━━━ Document ━━━

Thank you for your comments.

I didn´t ignore shape parameters in my calculations neither in my simulation model, I didn´t compute a mission time that is less than any of the location parameters, I am well aware of the importance of the relativeness among the several parameters and still our results don´t match. I tried many other values (with and without location parameters) and my results are consistent. I am sorry if I insist with my view points, but I am well acquainted with reliability and maintainability and I feel discomforted with your comments. If I am wrong, I want to be convinced by Reliasoft arguments and correct my self for the future. For the time being, I am absolutely convinced that I am right.

Please note that I am considering a repairable system composed by three components. In the simulation model, TTF´s are generated randomly according to three Weibull distributions. In each iteration, a component fails (the one presenting the shortest TTF). Then, the system stops and the failed component is replaced by a new one and the other two remain in place. These two keep memory of their degradation level at the time the system was stopped. This circumstance (one brand new and two “old”) will be taken into account when a new group of TTF´s is generated. The system MTTF must result 2477 and reliability 0.3645.

I tried BlockSim Version 6.2 and the result is Rs = 0.9599 (for a mission of 2500). I activated the Maintenance option in Block Properties, selected Can Maintain Correctively and chose Fixed Duration A: 4; B: 28; C: 6. Back to the QCP, the reliability surprisingly remained the same, that is 0,9599. How can it be? No change if the system becomes repairable? More surprisingly yet, was the figure I got for the system MTTF (5259). It can´t be by no means, it should yeld MTTFs = 2477. Have I done anything wrong using BlockSim? (it was the first time I used it).

Thank you again.

Tarik,

One more note:

I came back to my simulation model (developed in VBA by myself) and confirmed my suspicion. You are considering a non-repairable system; In fact, the results Rs = 0,9599 and MTTF = 5259 given by you and obtained from BlockSim are consistent with this fact. They are the same that I get in my simulation model.

━━━

[What is being asked]
Please reproduce the forum post on the BlockSim reliability results above, word for word.

━━━ Data listing ━━━

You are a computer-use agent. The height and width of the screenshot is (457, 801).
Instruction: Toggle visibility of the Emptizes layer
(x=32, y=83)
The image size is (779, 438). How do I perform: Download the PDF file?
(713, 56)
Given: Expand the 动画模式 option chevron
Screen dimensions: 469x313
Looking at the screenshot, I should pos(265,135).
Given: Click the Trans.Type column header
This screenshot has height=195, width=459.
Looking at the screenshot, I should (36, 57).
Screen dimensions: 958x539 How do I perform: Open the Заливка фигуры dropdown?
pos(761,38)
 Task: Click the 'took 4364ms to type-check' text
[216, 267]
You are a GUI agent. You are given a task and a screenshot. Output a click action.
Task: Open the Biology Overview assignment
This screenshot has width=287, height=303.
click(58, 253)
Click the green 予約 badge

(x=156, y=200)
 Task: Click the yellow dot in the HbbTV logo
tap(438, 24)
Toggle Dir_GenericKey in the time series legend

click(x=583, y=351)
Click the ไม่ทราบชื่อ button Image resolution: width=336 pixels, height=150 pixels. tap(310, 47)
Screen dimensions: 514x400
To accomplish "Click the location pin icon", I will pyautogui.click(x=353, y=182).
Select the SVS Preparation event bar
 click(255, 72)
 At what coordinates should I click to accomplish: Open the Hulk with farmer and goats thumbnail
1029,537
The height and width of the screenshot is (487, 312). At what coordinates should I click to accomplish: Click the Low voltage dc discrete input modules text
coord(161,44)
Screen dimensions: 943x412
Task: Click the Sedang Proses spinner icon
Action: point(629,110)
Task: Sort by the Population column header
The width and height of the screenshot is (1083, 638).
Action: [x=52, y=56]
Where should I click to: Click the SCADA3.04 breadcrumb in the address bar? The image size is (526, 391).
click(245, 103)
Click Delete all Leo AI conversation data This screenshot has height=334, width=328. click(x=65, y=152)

━━━

[Answer below]
Thank you for your comments.

I didn´t ignore shape parameters in my calculations neither in my simulation model, I didn´t compute a mission time that is less than any of the location parameters, I am well aware of the importance of the relativeness among the several parameters and still our results don´t match. I tried many other values (with and without location parameters) and my results are consistent. I am sorry if I insist with my view points, but I am well acquainted with reliability and maintainability and I feel discomforted with your comments. If I am wrong, I want to be convinced by Reliasoft arguments and correct my self for the future. For the time being, I am absolutely convinced that I am right.

Please note that I am considering a repairable system composed by three components. In the simulation model, TTF´s are generated randomly according to three Weibull distributions. In each iteration, a component fails (the one presenting the shortest TTF). Then, the system stops and the failed component is replaced by a new one and the other two remain in place. These two keep memory of their degradation level at the time the system was stopped. This circumstance (one brand new and two “old”) will be taken into account when a new group of TTF´s is generated. The system MTTF must result 2477 and reliability 0.3645.

I tried BlockSim Version 6.2 and the result is Rs = 0.9599 (for a mission of 2500). I activated the Maintenance option in Block Properties, selected Can Maintain Correctively and chose Fixed Duration A: 4; B: 28; C: 6. Back to the QCP, the reliability surprisingly remained the same, that is 0,9599. How can it be? No change if the system becomes repairable? More surprisingly yet, was the figure I got for the system MTTF (5259). It can´t be by no means, it should yeld MTTFs = 2477. Have I done anything wrong using BlockSim? (it was the first time I used it).

Thank you again.

Tarik,

One more note:

I came back to my simulation model (developed in VBA by myself) and confirmed my suspicion. You are considering a non-repairable system; In fact, the results Rs = 0,9599 and MTTF = 5259 given by you and obtained from BlockSim are consistent with this fact. They are the same that I get in my simulation model.